Vaccines activate the immune system, and immune system activation is what causes most of the symptoms we associate with 'flu' in humans. So your pup probably felt like he had the flu.

He may also have some kind of shot allergy, so it probably would be a good idea to get the next series in the vet's office so that if he has a severe allergic reaction they can treat it.


----------



## Tricky Grama (Oct 7, 2006)

Our dog had a mild reaction to her 1st shots. All I could describe to the vet was that she was 'antsy' & not herself. The next year after shots she swelled up & looked like a Sharpay. (She is a Beagle mix) 
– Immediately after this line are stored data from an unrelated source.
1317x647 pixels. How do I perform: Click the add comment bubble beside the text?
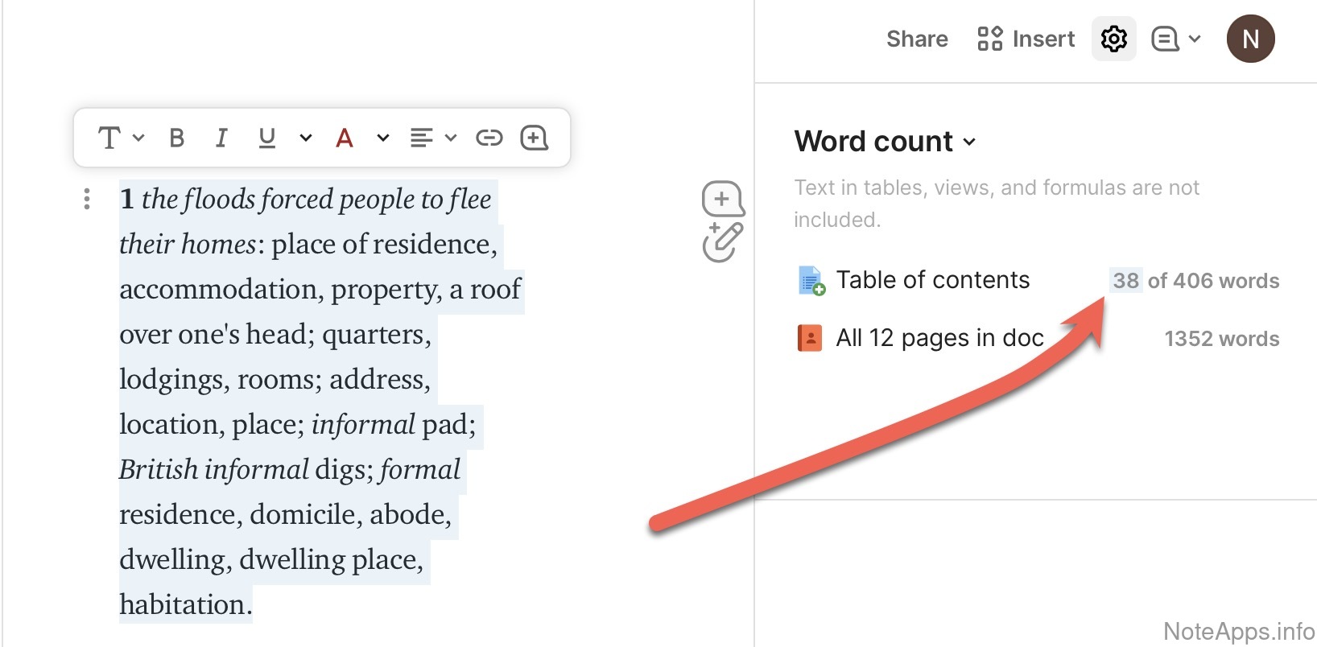point(722,199)
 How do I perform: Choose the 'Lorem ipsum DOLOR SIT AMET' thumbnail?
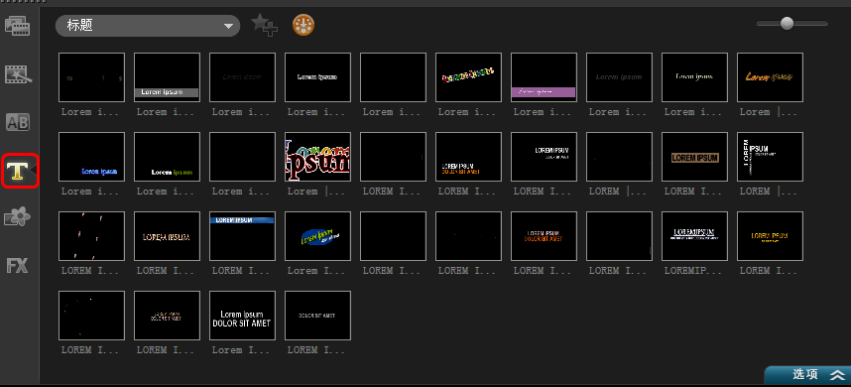242,316
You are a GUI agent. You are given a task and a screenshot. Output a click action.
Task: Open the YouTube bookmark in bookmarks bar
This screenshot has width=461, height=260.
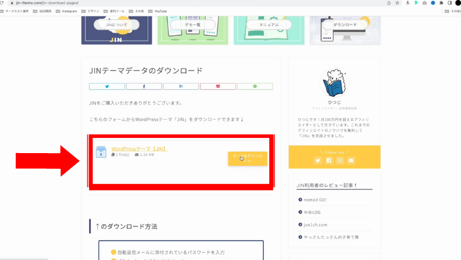[x=160, y=11]
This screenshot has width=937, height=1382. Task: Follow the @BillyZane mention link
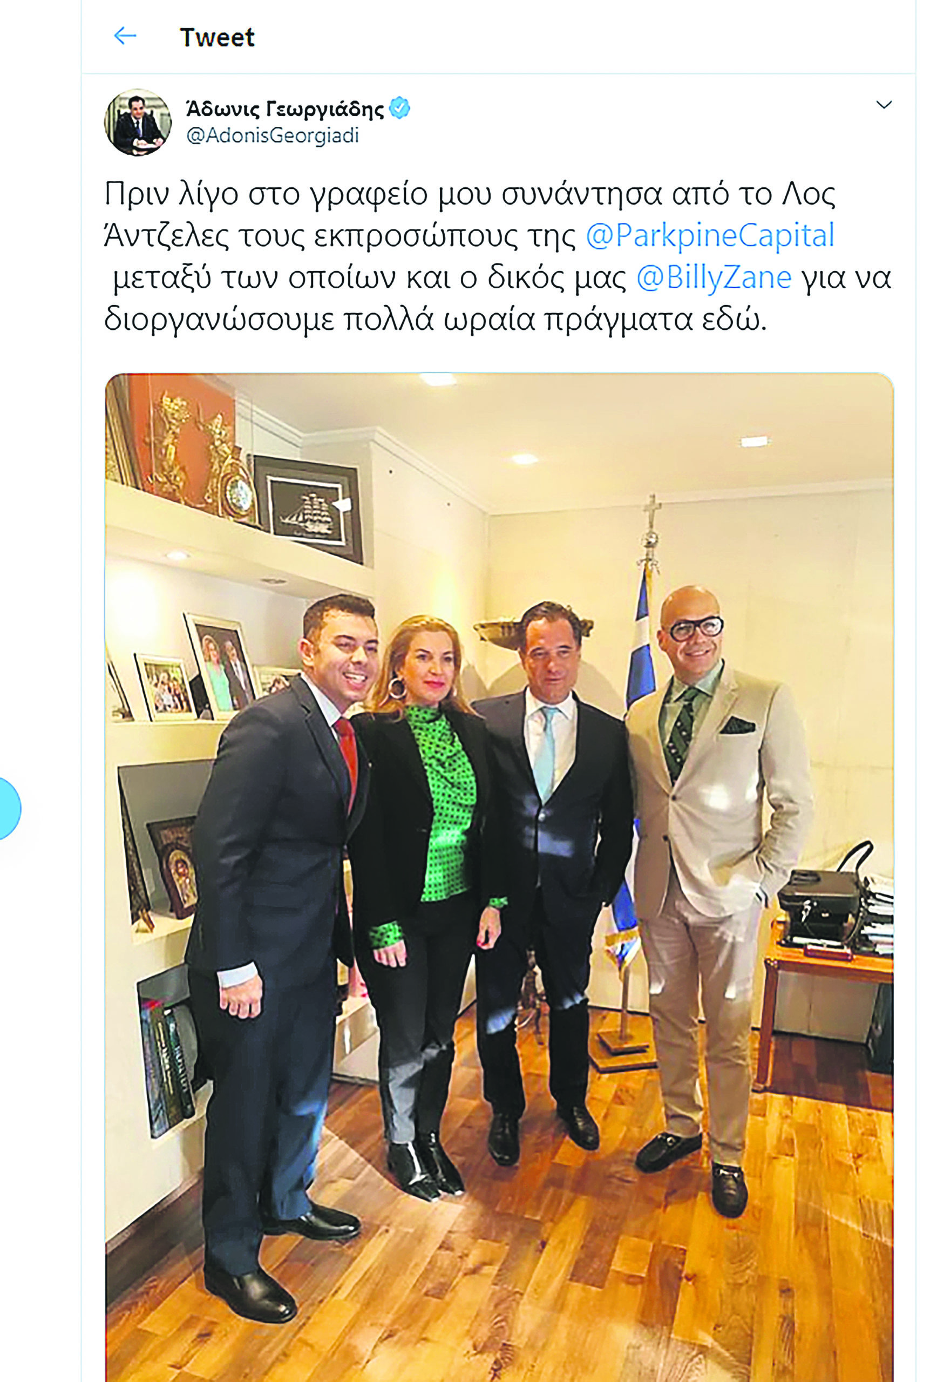(713, 277)
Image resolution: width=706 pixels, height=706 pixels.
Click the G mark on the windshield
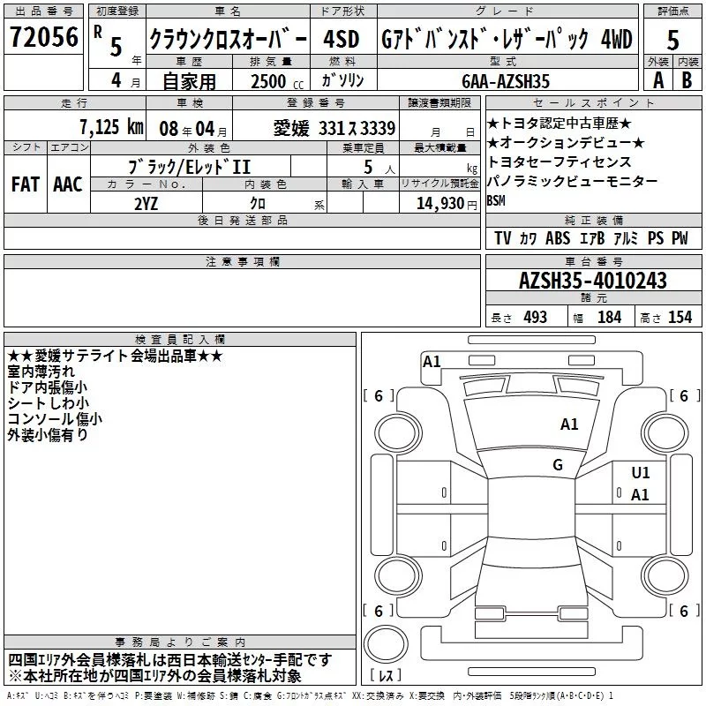pyautogui.click(x=558, y=465)
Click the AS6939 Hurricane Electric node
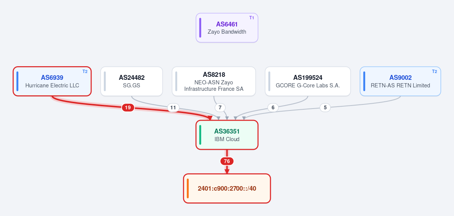 pos(52,81)
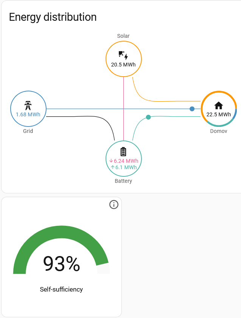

So now we give her a benadryl b/4 her shots & after.

Patty


----------



## ForMyACDs (May 13, 2002)

If an animal is allergic to a vaccine you will see a reaction within 15 minutes of the vaccine, and there is generally no missing it. They range in seriousness from swelling to convulsions. However a reaction is quite rare. In the hundreds of dogs we vaccinate we've only had 2 reactions in the last year and both were on dogs known for reactions (they're always held in the office for 20 minutes after getting their vaccine and epinephrine is kept at the ready in case it's needed. We also have them give the dog vetalog for a few days before and after their vaccine). 

It's also the carrier, not the vaccine that cause the reactions.

However, what you're seeing isn't uncommon after getting vaccinated. We always tell our clients that their dog may be sleepy for a day or two after getting vaccinated (for the same reasons that suburbanite stated) and this is particularly true of puppies.


----------